Hours before his travels, Washington State University police officers and Whitman County sheriff's deputies arrived in front of his home to respond to a different bloody crime scene.

The crash was reported at 11:40 p.m. on November 12 — three hours before Kohberger left his home for Idaho — and resulted in two pedestrians being sent to the hospital with serious injuries.

Turner Gardner, 26, told Insider that a man had been thrown from the road and a woman lay face-down screaming.

"It was horrifying," she said of coming upon the scene just before midnight on November 12.

"I heard a screech and a loud bang," another witness, Aundrea McKinsey, 25, told Insider. "It was scary."

The police eventually took a 19-year-old Kappa Delta sorority member named Carmen E. Fernandez into custody following a manhunt and charged her with vehicular assault and DUI, according to police and news reports.

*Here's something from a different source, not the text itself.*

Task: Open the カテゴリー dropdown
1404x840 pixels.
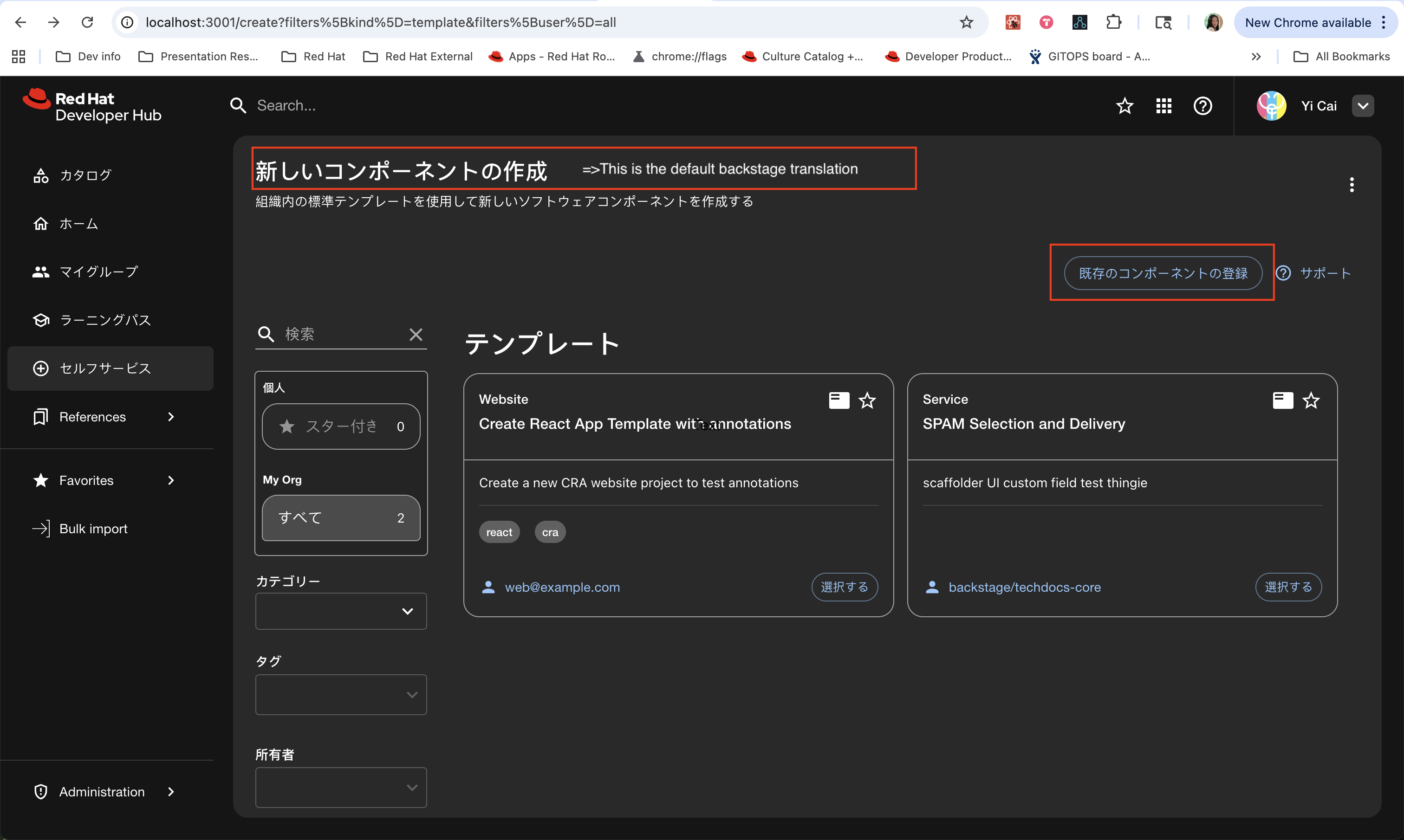Action: (341, 611)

There's a chance Kohberger witnessed the crash before leaving his apartment at 2:42 a.m. on November 13, according to cellular data and traffic-camera footage. Cellular data indicates he was at home during the crash and could hear and see the street from a second-story window. Neighbors and court documents have described Kohberger as an insomniac.

After the crash, in the early hours of Sunday, Kohberger drove in his white Hyundai sedan 11 miles to Moscow, according to cellphone and traffic data.

The police response to the hit-and-run blocked the most direct way to Kohberger's home, one of only two ways to access his apartment building. The route that was open that night requires turning four times on residential streets and going over four speed bumps before connecting with a main road. The route the police blocked had one turn and one speed bump.

Prosecutors allege he then committed the grisly killings, leaving behind a knife sheath containing the DNA that would eventually lead to his arrest on charges of first-degree murder.

By 5:30 a.m., cell-tower pings showed his phone back at his home. Witnesses said the police were still on his street responding to the crash.

Kohberger again left his apartment at 9 a.m., traveling to the scene of the murders before returning home, prosecutors allege.

Once more, at noon — when the Moscow police commenced their hunt for the killer — Kohberger's phone pings indicate he likely slipped out of his apartment and past the Pullman police once more.

While authorities had no reason to believe four people had been murdered in the neighboring town with its own police force, it's unclear whether the crash had anything to do with the killings or it was a simple coincidence.

"It makes you wonder if things could have been different," Faith Grossi, 19, told Insider, standing in a student room with a window facing the hit-and-run scene and Kohberger's apartment.